A bill being considered in Congress, the African Health Capacity Investment Act, will help ministries of health in sub-Saharan Africa train, recruit and retain doctors, nurses and other health-care providers and strengthen national public-health systems.
We should congratulate Sen. Patty Murray and Reps. Jim McDermott and Adam Smith, who, as co-sponsors of this bill, have shown their commitment to sustainable, real solutions to intransigent global-health problems. And, Sen. Maria Cantwell has just signed on as well. We can urge other members of Washington’s congressional delegation to join the list of co-signers.
We can also advocate that more global-health funding go to overall health-system needs, alongside specific disease programs.
In addition to increasing resources for health-system strengthening, we can advocate for canceling Third World debt.
Despite debt cancellation that has been granted to the poorest, most “highly indebted” countries, sub-Saharan Africa continues to pay billions of dollars in debt service each year.
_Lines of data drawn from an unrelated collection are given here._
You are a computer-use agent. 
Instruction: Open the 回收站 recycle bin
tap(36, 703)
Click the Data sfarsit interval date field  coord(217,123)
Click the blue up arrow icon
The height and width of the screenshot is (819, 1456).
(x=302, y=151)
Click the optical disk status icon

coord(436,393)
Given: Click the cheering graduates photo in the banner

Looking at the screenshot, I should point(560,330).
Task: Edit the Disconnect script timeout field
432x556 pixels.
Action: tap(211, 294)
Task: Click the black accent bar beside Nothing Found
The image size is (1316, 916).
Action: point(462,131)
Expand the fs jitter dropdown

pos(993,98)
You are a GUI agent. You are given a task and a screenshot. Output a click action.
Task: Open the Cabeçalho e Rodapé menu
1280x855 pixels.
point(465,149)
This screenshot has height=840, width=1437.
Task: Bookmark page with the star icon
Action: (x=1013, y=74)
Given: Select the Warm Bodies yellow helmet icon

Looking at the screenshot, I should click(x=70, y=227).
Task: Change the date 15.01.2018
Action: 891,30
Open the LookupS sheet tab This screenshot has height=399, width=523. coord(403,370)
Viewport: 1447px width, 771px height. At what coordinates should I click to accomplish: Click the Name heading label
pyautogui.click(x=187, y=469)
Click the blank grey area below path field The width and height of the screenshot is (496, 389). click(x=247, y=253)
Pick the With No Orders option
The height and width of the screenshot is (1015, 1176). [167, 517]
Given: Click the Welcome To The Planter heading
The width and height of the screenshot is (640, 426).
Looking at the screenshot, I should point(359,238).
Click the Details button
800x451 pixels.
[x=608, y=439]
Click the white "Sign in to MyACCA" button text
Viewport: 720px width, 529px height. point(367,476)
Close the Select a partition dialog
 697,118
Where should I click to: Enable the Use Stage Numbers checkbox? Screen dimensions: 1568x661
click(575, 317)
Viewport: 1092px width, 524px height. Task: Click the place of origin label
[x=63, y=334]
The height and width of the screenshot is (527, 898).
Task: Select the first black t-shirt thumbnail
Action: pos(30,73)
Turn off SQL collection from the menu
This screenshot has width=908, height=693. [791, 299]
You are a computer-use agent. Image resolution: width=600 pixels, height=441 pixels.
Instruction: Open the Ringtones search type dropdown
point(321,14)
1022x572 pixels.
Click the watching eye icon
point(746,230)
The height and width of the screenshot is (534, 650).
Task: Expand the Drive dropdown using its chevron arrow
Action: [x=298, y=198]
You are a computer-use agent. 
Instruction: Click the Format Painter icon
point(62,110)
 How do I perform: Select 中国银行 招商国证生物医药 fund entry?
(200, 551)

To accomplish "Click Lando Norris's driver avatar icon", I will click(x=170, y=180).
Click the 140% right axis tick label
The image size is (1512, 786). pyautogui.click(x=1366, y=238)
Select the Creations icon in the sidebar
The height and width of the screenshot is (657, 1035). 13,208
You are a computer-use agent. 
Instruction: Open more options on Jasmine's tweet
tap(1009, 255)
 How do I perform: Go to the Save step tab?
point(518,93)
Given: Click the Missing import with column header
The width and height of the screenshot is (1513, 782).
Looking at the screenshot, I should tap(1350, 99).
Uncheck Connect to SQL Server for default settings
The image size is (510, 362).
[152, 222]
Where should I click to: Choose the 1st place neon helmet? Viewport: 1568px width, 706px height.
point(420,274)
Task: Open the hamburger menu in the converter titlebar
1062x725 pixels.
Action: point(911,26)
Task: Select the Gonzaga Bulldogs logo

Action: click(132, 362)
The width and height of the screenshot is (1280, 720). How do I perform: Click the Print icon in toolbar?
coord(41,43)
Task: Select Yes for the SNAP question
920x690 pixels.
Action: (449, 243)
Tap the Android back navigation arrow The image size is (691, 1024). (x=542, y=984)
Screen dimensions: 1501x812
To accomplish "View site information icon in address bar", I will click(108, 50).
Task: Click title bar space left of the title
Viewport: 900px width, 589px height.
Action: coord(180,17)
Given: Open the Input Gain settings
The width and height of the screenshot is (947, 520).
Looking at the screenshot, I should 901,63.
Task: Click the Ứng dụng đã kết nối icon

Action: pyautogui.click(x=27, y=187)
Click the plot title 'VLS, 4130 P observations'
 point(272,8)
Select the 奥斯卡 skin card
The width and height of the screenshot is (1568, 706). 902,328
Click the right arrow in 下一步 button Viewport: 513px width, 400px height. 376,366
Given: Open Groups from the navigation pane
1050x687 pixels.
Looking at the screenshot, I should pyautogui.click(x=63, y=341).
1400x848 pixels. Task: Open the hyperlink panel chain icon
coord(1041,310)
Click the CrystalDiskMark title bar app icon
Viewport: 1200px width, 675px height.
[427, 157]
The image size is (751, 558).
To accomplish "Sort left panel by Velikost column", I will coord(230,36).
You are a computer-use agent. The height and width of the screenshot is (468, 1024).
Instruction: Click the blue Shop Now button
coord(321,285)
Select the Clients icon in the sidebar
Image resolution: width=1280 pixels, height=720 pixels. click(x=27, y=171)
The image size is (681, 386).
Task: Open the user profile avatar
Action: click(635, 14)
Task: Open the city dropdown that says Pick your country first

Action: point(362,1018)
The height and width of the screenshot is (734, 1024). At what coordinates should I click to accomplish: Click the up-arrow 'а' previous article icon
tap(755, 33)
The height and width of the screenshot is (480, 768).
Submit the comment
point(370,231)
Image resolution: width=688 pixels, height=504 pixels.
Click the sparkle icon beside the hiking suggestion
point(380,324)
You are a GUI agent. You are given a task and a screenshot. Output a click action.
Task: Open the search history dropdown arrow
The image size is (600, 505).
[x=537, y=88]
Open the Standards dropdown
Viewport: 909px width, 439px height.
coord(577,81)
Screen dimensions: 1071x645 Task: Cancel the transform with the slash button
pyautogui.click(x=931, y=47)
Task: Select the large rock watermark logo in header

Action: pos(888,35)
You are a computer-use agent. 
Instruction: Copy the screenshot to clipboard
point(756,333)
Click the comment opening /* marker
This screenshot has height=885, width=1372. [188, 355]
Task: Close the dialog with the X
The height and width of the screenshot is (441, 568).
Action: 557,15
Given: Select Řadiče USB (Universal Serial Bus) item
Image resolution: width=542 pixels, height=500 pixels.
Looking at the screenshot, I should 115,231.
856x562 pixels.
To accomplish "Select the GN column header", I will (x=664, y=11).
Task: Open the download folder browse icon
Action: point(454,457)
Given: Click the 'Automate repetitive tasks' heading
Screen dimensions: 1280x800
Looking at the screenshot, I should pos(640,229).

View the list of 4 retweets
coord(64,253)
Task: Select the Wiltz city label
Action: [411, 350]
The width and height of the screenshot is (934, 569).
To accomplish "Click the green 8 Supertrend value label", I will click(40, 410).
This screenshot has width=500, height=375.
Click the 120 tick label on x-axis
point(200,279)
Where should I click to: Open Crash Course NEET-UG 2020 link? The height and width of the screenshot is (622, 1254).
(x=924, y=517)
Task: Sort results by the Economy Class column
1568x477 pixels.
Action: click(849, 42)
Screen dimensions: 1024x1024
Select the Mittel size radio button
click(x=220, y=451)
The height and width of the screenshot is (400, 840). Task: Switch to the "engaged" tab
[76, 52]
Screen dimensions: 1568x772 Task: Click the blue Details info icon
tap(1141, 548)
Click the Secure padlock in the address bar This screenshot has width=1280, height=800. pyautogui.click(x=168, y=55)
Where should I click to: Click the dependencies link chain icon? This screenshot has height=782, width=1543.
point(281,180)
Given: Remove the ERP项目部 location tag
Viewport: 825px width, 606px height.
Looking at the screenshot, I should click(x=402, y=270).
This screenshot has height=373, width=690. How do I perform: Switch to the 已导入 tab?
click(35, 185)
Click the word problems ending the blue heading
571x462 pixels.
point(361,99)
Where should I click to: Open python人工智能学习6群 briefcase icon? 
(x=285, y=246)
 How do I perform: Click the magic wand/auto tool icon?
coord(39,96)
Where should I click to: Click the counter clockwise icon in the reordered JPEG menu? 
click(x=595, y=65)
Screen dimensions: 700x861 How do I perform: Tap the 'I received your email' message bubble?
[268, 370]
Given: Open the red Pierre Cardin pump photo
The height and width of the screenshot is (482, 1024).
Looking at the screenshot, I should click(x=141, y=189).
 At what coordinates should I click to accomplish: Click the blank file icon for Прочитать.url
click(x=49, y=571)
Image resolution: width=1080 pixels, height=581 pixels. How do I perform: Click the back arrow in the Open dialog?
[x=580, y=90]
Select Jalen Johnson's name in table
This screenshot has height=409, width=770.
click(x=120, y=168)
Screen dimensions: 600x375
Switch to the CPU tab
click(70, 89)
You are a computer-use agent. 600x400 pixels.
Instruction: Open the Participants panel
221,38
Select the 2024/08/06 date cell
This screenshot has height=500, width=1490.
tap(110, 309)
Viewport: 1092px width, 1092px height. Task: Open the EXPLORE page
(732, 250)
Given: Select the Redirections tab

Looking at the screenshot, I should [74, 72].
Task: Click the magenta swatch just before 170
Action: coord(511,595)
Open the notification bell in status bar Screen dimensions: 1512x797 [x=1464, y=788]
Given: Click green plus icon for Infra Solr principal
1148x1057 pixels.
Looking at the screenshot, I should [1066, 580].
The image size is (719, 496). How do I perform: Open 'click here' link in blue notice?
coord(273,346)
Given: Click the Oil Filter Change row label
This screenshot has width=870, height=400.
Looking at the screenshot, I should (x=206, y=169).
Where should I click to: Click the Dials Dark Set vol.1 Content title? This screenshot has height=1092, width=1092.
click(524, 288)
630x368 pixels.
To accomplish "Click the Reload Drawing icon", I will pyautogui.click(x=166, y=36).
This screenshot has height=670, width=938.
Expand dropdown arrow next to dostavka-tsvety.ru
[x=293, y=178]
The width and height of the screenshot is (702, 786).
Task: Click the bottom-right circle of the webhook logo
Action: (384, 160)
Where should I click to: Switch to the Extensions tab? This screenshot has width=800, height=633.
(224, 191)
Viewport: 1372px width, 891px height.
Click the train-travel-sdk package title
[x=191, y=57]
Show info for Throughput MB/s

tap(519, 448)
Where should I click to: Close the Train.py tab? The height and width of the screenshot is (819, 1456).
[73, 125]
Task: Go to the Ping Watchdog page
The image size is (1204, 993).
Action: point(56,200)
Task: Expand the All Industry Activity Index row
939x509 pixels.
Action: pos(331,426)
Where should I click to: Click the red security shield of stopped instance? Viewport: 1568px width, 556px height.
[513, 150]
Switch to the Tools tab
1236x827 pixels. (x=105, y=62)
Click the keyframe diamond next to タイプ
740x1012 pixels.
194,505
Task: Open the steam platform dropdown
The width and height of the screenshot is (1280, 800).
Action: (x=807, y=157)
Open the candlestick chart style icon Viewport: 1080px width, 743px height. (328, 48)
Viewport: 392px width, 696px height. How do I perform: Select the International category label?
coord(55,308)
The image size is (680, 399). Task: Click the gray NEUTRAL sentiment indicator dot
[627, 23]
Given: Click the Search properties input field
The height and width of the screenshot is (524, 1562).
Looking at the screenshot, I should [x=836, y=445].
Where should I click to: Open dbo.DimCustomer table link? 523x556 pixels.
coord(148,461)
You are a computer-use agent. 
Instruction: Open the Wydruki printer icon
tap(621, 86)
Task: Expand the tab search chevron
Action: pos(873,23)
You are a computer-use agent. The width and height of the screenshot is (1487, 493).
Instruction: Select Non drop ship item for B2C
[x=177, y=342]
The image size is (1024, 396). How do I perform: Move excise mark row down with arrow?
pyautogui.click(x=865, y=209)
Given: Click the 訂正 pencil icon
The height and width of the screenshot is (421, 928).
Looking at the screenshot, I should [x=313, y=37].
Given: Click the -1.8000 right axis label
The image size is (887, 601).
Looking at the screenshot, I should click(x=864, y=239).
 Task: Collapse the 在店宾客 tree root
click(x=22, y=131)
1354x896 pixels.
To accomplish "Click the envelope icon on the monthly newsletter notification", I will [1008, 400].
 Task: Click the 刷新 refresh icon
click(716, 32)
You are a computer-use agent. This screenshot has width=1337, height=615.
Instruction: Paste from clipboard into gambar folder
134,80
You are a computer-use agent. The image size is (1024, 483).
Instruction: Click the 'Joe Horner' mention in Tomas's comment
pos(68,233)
If that money were available for training health-care workers and improving working conditions, the public-health system would have more hands on deck to respond to the growing health problems.
Without the resources to expand their health work force, it’s difficult to envision how African and other poor countries will ever extricate their populations from the vicious cycles of illness, shortened lives and poverty.
If we shudder to imagine Seattle with only 17 doctors, how can we rest easily when so many others are condemned to health-care systems built on those shaky foundations?
Seattleites should demonstrate their support for programs to ensure that everyone has access to quality health care delivered by trained professionals, no matter where they live.
Meredith Fort is a Ph.D. student in public health at the University of Washington and works with Seattle-based Health Alliance International, which has programs in Mozambique, Timor-Leste, Sudan and Côte d’Ivoire.